How severe does this issue affect your experience of using Ray?
High: It blocks me to complete my task.
We are running Ray in K8s and using ray core (remote tasks). Our application uses those functions for both light and heavy workloads. The challenge we have is to limit the amount of resources used by the heavy workloads so that there are some room left for the light ones.
Upon reading the documentation, it seems that num_cpus could help. However, we have deeply nested tasks (simple example below):
@ray.remote
def f(i):
...
@ray.remote
def g():
...
@ray.remote
def h():
data_to_process = g.remote()
tasks = [g.remote(i, data_to_process) for i in range(20)]
...
My understanding is that having num_cpus=N in f, g or h (or all of them) won’t help preventing f + g + h together to use more than N CPUs. Is this a correct assumption?
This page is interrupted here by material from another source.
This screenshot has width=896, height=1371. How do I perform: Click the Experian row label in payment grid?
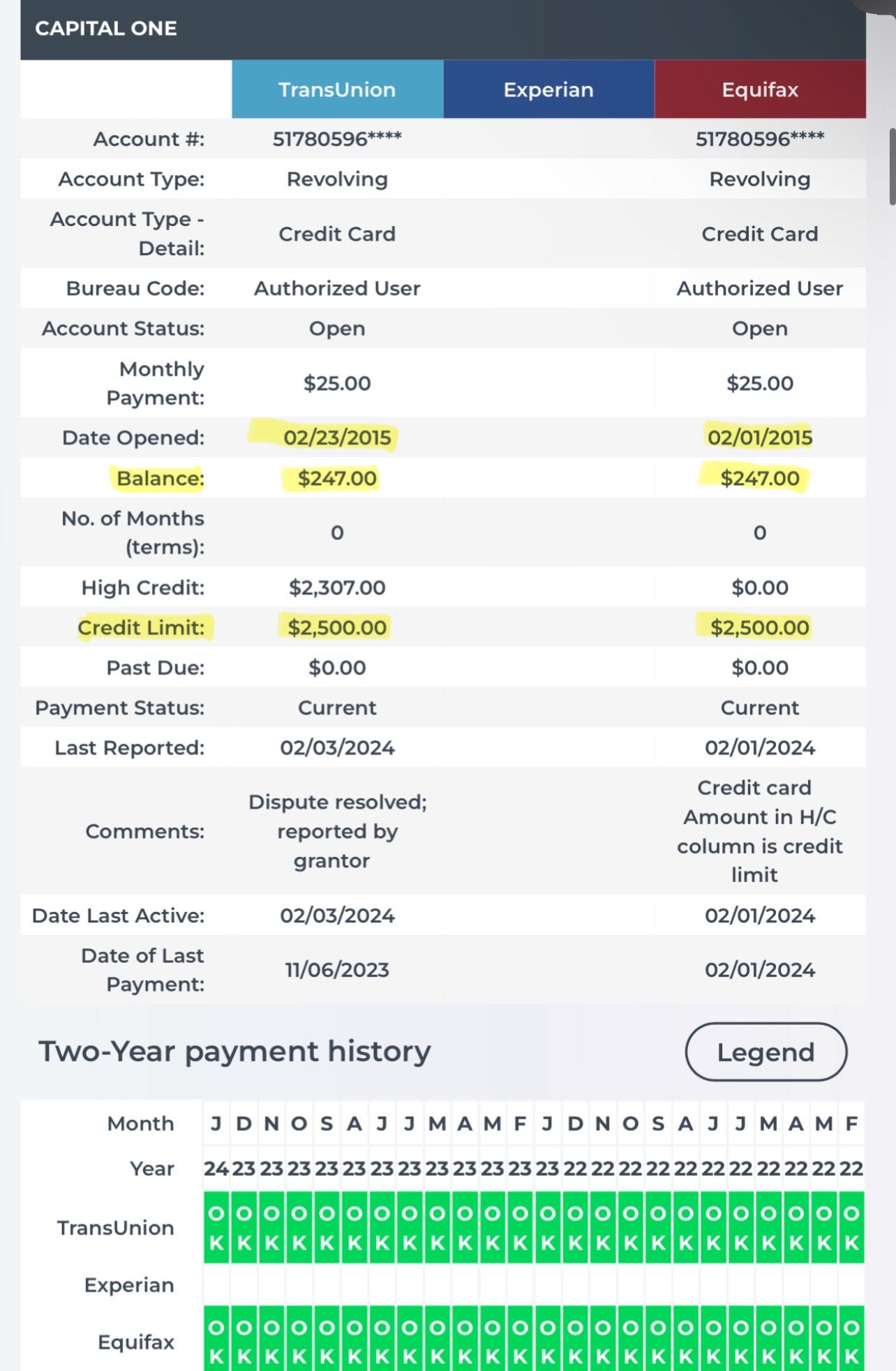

Is there currently a way to make sure that f + g + h together won’t won’t use more than N CPUs for a given call to h?
I saw some discussions about task priorities, and wondering if the work on the workflows could solve those kind of issues (e.g. have a given amount of resources for a workflow run, and / or have the ability to limit the number of tasks that can run in parallel for a workflow run).
num_cpus is used for scheduling and does not provide resource guarantee nor isolation. It is possible that a single task is using more CPU than specified for scheduling, although each task runs in a separate process and typically won’t consume more than a single CPU.
I forgot to mention that we are using Ray autoscaler, with a maximum of 30 workers.
In the example you provided, the concurrency limit will work because the Ray node is static. With Ray autoscaler, additional workers are going to be launched until we reach the limit.
To illustrate with our use case:
We have a heavy batch load that must process 1000 files. The cluster autoscales up to the defined limit (30 workers).
We have lightweight tasks that can happen in parallel (just need 1 worker).
As all workers are busy, the lightweight workload needs to wait for the batch process to finish.
So the question is to know if there is a way to limit the batch process (which might be several tasks) to use just N workers (Or X total memory / CPU) instead of consuming as much resources as it can.
Where I am not super clear is how is this going to behave with Ray autoscaler. Is the placement group going to wait for N workers to be running to satisfy X resources before starting to process the tasks?